Un abonnement Netflix, c’est un peu comme une carte de club de gym : on décide un beau jour de s’inscrire a priori pour de très bonnes raisons, sous le coup d’une impulsion ou au gré d’une offre attractive temporaire. Puis, le temps aidant, on finit par ne plus y aller, oubliant l’offre initiale, remisant l’envie de départ à cause d’une profusion décourageante, avec des propositions à la qualité plus qu’aléatoire. Pourtant, il arrive que de la pléthore émergent de bonnes surprises (non sans quelques défauts) : The Politician est de celles-ci, à la fois série pour ados et miroir pop et saturé de l’Amérique des millenials…
Payton Hobart est un lycéen intelligent, plutôt beau garçon, richissime fils adoptif d’une mère aimante et d’un père distant. Avant d’entrer à l’université, il n’aspire qu’à une seule chose : devenir président des élèves, tremplin impératif qui servira son but plus grand, devenir un jour président des États-Unis d’Amérique.

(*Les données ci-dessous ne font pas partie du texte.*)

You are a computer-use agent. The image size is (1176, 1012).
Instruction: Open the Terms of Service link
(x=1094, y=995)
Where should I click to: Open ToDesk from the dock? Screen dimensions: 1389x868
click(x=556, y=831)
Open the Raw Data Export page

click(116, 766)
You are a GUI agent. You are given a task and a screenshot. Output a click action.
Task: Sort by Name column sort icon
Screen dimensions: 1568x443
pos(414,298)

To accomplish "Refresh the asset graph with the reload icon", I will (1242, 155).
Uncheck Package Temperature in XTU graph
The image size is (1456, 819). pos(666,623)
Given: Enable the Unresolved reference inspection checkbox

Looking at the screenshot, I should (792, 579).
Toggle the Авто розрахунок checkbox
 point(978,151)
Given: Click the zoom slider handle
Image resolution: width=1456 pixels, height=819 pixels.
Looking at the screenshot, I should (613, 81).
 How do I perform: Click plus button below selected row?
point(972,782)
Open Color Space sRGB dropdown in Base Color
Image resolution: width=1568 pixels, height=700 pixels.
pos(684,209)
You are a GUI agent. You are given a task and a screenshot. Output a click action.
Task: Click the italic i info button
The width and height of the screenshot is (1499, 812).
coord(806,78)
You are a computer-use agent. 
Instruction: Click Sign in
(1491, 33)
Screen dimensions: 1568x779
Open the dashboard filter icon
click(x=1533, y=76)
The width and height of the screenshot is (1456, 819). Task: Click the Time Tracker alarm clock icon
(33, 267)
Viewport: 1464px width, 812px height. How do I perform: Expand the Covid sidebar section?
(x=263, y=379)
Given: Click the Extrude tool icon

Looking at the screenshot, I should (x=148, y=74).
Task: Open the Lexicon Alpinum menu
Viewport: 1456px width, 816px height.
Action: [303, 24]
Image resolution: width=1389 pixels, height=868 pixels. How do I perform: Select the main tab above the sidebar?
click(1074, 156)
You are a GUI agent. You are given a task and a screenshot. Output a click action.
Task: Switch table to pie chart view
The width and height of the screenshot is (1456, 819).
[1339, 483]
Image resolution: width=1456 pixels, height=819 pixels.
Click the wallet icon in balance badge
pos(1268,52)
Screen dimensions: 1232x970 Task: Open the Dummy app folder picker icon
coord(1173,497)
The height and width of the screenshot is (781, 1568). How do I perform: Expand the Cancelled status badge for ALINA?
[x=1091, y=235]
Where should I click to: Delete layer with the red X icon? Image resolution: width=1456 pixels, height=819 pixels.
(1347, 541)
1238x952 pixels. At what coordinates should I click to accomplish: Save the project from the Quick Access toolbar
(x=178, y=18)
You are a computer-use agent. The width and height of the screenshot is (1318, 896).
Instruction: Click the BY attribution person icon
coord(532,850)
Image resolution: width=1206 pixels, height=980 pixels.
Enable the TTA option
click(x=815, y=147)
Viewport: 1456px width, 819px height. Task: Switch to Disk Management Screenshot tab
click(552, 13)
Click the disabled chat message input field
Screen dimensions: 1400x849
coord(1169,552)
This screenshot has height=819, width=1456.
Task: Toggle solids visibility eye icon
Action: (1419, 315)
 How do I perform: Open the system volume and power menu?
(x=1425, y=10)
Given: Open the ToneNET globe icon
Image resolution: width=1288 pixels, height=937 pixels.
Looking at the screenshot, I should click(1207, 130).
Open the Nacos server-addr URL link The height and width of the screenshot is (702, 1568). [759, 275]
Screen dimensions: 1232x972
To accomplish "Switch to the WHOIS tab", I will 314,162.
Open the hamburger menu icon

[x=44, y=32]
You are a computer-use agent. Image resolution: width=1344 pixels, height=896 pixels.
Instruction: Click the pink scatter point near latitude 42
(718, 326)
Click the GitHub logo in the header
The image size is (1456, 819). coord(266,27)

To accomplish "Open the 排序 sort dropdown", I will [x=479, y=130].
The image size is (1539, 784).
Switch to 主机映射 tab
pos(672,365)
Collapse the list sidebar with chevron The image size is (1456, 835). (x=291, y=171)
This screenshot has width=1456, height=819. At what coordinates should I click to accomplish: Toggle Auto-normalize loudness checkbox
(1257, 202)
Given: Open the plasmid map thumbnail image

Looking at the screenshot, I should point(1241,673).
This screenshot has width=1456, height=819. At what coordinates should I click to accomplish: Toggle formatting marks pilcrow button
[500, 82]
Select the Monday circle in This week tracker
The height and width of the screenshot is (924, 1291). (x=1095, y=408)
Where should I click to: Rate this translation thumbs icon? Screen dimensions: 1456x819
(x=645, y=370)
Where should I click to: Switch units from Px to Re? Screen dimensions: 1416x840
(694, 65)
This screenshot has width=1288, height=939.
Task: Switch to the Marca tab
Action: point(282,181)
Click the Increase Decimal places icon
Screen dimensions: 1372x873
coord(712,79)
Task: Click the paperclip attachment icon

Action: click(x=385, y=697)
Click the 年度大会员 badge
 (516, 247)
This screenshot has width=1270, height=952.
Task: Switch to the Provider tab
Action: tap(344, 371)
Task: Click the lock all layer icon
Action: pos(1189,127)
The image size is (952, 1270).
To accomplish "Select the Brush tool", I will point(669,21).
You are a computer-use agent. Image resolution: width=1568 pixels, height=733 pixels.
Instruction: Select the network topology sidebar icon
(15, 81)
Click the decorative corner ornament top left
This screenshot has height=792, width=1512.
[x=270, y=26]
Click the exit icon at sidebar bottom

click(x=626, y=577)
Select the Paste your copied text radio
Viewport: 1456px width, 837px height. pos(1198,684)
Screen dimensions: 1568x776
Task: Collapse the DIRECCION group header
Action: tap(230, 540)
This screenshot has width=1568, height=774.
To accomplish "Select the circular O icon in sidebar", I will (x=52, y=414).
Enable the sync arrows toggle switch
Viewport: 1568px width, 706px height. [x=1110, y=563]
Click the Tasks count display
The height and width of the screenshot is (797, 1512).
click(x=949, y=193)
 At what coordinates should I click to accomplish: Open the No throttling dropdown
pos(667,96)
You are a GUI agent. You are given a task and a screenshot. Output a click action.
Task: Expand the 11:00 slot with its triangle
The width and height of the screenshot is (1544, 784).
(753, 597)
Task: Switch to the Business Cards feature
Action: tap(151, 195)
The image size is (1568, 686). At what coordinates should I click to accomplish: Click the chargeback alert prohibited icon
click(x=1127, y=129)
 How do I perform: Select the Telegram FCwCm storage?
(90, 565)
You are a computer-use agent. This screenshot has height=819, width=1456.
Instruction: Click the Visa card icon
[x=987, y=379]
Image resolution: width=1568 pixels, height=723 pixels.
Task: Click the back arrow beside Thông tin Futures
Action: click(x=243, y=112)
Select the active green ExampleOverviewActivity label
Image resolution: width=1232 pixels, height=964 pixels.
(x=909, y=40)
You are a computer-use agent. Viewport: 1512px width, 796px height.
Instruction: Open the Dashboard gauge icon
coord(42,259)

Car Payton est un ambitieux-né. Politique jusqu’au bout des ongles manucurés, la mèche élégante et l’élocution aisée, le jeune homme vit, mange, parle, dort, embrasse le destin qu’il s’est choisi. Flanqué de ses amis de toujours (Alice, McAfee, James) il est en campagne permanente, calquant ses faits et gestes sur ceux des pairs de la nation – ie. les anciens présidents, dont il connaît tous les secrets, toutes les erreurs, toutes les qualités qui leur ont permis d’être élus. Formaté Payton ? Non. Préparé. Depuis qu’il est enfant, il se destine, s’entraîne, prépare, planifie. Et l’accès à la magistrature suprême passe donc par une élection de moindre envergure (mais tout aussi cruciale selon Payton), celle de la présidence des élèves du lycée.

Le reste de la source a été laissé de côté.